"My address is the Métropole, London.
"Robert Beauchamp Leese."
Nancy placed the letter on the bed beside the flowers; she sat a long time, with folded hands, looking at them. They brought but one message to her eyes that were vexed with shabbiness, to her soul that was shrunk by privation—riches.
They belonged to another sphere. They had come up the wrong street, into the wrong house. If they could have life and motion they would rise quickly—Nancy could imagine them—lifting dainty skirts and tripping hurriedly out from the sordid flat.
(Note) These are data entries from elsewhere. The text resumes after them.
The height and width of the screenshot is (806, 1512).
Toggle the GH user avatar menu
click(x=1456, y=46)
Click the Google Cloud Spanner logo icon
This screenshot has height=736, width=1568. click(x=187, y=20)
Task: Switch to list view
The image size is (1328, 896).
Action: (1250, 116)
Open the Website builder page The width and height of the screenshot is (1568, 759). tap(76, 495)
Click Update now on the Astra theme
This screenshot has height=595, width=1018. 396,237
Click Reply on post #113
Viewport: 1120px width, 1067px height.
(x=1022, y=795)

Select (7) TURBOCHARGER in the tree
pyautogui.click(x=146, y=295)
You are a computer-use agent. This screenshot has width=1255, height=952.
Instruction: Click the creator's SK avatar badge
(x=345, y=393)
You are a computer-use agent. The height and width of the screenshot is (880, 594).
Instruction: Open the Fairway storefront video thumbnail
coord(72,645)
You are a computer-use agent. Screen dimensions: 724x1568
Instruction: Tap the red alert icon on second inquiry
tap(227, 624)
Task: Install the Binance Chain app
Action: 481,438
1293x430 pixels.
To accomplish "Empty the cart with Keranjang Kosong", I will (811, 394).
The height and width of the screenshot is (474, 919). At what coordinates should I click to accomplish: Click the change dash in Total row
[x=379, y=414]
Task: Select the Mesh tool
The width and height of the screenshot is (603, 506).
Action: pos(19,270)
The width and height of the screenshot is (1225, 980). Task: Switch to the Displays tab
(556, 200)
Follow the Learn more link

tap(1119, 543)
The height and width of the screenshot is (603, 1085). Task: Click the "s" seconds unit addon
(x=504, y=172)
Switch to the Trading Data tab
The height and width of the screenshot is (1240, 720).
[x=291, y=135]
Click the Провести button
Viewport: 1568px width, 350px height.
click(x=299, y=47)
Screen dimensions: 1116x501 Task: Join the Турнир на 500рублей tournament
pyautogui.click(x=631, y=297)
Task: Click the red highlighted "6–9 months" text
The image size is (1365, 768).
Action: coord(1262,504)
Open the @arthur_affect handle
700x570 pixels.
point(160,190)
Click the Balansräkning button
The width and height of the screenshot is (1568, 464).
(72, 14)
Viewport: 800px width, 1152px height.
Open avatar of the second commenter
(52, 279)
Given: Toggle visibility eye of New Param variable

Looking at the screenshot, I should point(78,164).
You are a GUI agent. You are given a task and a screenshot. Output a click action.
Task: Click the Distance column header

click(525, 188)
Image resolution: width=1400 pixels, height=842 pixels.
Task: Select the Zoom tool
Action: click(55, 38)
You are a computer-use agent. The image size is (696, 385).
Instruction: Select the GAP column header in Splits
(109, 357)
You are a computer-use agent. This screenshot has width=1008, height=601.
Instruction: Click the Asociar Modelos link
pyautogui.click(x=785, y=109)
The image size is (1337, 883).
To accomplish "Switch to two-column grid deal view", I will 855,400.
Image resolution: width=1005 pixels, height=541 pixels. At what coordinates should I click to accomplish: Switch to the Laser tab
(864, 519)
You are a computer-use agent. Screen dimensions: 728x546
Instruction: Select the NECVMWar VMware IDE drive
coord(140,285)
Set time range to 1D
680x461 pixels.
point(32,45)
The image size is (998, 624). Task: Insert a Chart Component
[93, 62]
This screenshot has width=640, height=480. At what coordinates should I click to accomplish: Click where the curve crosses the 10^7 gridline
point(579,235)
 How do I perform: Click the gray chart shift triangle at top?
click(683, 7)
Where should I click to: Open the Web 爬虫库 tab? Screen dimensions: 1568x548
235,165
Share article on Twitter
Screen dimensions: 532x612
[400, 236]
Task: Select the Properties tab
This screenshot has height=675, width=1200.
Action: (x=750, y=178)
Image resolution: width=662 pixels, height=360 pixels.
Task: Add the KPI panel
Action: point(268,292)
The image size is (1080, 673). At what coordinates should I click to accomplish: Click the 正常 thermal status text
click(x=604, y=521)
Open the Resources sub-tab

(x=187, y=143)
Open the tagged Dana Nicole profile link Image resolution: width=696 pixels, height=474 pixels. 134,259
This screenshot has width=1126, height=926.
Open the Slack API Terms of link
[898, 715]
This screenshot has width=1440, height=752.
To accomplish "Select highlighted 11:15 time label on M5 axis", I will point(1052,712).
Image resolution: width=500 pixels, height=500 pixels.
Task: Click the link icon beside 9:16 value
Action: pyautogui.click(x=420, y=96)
Nancy laid her cheek near to the delicate petals, and her hand on the letter. Her fancy played with an answer—an answer that should startle him, surprise him.
"How shall I hold you, fix you, freeze you,
Break my heart at your feet to please you!..."
Yes, she could quote Browning to him, and Heine; she could paint a fantastic picture of her light blue gown, against which the mauve orchids melted in divine dissonance of colour; she would be wearing with it a large black hat, with feathers curving over a shading velvet brim....
She sighed, and went to the rickety bamboo-table, where the inkstand stood on a cracked plate, and the ivory pen lay in demoralized familiarity, with a red wooden penholder belonging to Anne-Marie. On the cheap notepaper which she used when she wrote to borrow a saucepan from Mrs. Schmidl, or to ask Mrs. Johnstone to wait until next week, she wrote:
"Dear Sir,
"The wrong girl got your letter. I was dressed in brown."